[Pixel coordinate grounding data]

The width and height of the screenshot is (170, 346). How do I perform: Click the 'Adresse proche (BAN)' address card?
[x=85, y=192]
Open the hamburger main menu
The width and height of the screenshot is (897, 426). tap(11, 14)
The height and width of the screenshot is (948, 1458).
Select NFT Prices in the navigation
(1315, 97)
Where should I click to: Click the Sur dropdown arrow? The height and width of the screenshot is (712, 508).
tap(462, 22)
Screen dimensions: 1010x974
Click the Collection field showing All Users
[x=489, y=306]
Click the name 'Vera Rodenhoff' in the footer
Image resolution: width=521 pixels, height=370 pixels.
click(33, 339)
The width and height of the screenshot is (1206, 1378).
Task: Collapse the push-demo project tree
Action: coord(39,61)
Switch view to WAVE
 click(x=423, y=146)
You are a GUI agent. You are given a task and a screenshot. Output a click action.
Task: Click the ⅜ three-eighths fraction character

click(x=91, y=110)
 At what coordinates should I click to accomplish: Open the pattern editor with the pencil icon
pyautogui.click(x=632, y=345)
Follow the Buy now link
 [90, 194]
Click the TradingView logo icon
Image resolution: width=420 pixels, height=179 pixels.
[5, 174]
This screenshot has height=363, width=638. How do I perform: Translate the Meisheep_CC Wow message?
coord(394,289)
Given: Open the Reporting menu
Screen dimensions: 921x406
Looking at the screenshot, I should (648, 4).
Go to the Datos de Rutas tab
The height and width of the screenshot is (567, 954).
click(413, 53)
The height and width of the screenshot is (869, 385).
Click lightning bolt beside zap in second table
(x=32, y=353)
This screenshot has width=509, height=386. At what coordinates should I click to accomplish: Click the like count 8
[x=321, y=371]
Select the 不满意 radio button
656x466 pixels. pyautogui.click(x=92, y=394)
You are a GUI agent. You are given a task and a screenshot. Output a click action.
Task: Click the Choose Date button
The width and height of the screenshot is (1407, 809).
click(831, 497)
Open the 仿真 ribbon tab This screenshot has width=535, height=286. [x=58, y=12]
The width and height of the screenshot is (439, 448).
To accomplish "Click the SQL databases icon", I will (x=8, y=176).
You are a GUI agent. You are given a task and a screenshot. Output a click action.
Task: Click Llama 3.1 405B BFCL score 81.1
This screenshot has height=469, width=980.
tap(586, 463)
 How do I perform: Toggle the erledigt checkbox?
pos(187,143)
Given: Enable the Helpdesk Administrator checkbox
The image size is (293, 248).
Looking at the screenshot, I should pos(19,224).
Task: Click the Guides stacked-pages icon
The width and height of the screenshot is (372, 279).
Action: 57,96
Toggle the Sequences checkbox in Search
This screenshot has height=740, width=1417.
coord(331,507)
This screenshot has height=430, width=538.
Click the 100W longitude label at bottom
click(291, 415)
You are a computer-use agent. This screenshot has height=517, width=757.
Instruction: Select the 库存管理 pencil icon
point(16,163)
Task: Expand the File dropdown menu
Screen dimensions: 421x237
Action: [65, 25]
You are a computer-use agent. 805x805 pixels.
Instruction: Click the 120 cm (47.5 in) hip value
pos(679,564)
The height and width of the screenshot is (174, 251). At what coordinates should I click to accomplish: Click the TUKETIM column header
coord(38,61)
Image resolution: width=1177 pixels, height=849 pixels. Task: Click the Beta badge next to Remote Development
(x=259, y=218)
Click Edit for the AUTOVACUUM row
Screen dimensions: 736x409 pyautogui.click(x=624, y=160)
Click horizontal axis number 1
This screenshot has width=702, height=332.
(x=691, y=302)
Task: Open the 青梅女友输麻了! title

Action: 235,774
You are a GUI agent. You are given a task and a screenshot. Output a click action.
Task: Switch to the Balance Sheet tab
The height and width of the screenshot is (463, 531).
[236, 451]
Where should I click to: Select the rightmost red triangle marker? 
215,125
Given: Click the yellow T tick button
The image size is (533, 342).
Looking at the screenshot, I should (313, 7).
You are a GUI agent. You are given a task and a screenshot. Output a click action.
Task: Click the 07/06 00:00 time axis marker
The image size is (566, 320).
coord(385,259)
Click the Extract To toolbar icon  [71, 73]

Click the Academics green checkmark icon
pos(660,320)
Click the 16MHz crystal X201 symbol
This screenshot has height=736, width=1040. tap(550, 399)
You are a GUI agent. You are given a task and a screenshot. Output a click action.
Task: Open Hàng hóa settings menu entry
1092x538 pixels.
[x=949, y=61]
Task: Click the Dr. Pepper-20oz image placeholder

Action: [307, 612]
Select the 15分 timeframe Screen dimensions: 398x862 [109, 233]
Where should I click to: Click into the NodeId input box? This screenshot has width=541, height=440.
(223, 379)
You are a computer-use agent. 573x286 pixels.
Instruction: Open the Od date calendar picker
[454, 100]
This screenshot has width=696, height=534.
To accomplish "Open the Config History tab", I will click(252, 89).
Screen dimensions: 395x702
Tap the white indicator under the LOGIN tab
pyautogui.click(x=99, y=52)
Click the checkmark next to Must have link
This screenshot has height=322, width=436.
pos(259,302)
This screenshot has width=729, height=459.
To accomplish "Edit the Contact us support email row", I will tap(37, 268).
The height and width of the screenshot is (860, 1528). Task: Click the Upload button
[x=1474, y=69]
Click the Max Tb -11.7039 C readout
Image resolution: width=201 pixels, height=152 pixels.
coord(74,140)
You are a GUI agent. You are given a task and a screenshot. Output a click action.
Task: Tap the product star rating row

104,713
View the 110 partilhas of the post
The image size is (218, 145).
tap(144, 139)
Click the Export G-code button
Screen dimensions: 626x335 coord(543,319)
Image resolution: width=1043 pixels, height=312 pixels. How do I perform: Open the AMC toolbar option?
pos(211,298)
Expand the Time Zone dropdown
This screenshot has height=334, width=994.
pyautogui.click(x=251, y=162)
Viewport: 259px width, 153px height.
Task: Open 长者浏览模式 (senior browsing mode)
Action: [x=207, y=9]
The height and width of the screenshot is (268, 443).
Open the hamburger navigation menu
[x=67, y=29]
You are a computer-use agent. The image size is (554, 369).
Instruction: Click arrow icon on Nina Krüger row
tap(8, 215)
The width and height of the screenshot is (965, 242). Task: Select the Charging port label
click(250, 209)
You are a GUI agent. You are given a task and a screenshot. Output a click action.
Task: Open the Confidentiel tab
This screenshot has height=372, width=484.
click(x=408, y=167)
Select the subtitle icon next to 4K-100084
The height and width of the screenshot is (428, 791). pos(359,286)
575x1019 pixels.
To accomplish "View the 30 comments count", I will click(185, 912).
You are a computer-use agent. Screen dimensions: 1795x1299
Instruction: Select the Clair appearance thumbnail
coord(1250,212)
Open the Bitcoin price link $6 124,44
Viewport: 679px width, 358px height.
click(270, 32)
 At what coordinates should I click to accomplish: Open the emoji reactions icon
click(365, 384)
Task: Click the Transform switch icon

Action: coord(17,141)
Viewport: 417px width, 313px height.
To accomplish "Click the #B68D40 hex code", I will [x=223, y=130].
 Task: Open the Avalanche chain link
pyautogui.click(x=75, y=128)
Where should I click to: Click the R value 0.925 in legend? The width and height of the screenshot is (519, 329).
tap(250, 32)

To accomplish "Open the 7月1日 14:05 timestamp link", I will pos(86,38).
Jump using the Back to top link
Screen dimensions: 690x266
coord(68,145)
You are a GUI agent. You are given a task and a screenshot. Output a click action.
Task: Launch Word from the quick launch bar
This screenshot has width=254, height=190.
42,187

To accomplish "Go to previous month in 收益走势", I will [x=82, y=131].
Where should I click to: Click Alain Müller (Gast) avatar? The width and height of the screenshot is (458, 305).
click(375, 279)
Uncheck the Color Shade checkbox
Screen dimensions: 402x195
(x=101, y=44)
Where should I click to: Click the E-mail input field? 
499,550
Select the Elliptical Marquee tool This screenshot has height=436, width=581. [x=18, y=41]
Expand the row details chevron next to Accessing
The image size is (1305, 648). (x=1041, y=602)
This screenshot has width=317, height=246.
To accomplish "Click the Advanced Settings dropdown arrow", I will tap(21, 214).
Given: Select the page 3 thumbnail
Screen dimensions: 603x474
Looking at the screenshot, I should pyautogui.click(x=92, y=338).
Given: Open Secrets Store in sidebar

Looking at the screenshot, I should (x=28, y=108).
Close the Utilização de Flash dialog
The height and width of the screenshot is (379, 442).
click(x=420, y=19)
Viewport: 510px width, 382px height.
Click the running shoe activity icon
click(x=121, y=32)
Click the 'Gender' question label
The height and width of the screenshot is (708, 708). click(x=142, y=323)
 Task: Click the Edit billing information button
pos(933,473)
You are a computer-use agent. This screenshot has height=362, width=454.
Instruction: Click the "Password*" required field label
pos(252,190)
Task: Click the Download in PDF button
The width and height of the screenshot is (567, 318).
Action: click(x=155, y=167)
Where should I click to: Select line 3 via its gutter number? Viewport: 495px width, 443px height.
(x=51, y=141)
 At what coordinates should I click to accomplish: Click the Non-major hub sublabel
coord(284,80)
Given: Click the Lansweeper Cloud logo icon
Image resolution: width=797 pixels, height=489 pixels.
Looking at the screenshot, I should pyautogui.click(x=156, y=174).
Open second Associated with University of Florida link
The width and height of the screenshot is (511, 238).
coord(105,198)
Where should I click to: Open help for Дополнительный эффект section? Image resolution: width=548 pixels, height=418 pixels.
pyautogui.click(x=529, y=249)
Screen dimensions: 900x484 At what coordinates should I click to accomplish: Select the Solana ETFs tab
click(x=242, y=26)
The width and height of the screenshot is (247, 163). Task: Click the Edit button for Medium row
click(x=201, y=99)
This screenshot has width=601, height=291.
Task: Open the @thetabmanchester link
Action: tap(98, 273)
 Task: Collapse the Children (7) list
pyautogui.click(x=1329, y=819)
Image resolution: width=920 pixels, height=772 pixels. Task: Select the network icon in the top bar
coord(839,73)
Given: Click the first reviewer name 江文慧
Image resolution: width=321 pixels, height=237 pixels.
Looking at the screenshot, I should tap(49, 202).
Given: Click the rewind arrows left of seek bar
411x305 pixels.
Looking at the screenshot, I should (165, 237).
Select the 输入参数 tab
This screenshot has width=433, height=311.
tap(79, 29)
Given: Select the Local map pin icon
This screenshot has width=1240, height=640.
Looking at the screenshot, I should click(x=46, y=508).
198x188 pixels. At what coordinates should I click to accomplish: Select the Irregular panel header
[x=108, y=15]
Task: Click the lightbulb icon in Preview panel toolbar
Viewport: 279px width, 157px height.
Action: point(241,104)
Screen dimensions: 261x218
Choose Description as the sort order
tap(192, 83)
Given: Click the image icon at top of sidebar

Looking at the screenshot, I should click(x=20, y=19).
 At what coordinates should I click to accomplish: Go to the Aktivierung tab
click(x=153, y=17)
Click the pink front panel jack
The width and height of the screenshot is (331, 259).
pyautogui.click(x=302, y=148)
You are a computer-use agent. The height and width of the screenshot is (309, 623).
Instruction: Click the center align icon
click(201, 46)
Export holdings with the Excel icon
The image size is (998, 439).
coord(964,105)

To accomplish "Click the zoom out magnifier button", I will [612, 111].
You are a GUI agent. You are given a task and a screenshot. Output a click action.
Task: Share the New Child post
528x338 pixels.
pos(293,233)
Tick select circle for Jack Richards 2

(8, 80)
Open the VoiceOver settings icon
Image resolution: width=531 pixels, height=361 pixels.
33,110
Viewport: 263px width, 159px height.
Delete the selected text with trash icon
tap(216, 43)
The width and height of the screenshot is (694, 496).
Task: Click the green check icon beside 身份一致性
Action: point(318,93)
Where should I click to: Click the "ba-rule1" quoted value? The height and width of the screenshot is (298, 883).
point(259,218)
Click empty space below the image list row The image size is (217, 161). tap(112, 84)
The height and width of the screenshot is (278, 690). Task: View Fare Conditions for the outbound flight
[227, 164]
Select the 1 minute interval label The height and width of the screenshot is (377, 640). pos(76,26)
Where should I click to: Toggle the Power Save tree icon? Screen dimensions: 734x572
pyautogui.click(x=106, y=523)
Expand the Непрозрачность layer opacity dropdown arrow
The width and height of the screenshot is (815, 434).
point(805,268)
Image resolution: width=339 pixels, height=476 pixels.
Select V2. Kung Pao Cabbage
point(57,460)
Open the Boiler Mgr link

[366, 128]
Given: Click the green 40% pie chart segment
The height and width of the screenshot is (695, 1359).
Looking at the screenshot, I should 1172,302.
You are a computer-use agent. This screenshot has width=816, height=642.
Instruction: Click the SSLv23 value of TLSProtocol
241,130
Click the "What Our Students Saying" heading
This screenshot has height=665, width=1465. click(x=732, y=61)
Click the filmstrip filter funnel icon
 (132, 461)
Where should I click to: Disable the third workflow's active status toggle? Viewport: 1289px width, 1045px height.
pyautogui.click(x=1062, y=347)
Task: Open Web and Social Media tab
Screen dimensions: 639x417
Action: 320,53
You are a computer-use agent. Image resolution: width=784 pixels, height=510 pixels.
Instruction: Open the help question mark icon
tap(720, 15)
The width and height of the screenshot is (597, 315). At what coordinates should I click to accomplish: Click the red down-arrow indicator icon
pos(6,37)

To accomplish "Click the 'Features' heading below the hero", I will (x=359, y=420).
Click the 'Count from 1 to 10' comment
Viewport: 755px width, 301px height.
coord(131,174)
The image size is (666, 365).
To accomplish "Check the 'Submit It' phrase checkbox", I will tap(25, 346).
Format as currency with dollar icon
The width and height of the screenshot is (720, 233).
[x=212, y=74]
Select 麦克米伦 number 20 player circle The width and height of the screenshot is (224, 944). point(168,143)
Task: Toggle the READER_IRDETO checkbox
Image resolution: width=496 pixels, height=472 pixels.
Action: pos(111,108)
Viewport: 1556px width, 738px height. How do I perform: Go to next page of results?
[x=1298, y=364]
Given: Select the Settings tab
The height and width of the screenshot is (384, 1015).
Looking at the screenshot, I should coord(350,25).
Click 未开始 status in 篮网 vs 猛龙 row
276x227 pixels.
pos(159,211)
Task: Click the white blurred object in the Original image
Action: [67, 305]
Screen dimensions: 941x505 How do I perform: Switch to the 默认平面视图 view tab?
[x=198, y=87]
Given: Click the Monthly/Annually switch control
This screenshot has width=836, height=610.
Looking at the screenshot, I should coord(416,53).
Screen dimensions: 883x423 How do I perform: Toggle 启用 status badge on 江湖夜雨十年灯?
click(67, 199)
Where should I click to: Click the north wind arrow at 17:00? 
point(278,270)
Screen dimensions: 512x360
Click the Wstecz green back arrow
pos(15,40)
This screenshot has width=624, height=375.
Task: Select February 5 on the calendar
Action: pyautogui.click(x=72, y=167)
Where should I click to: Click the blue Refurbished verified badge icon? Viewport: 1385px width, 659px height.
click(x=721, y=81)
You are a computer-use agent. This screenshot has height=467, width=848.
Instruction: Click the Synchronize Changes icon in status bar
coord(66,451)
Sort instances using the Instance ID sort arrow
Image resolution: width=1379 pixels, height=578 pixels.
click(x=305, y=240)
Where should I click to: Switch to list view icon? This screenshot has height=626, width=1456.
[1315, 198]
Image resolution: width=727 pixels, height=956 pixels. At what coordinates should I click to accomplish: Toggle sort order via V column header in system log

◆ Task directions
Beginning at the line above that contains "Instruction: Open the Od date calendar picker", return each line exactly through the line that contains "Screen dimensions: 395x702", and no others.

◆ Expected answer
Instruction: Open the Od date calendar picker
[454, 100]
This screenshot has width=696, height=534.
To accomplish "Open the Config History tab", I will click(252, 89).
Screen dimensions: 395x702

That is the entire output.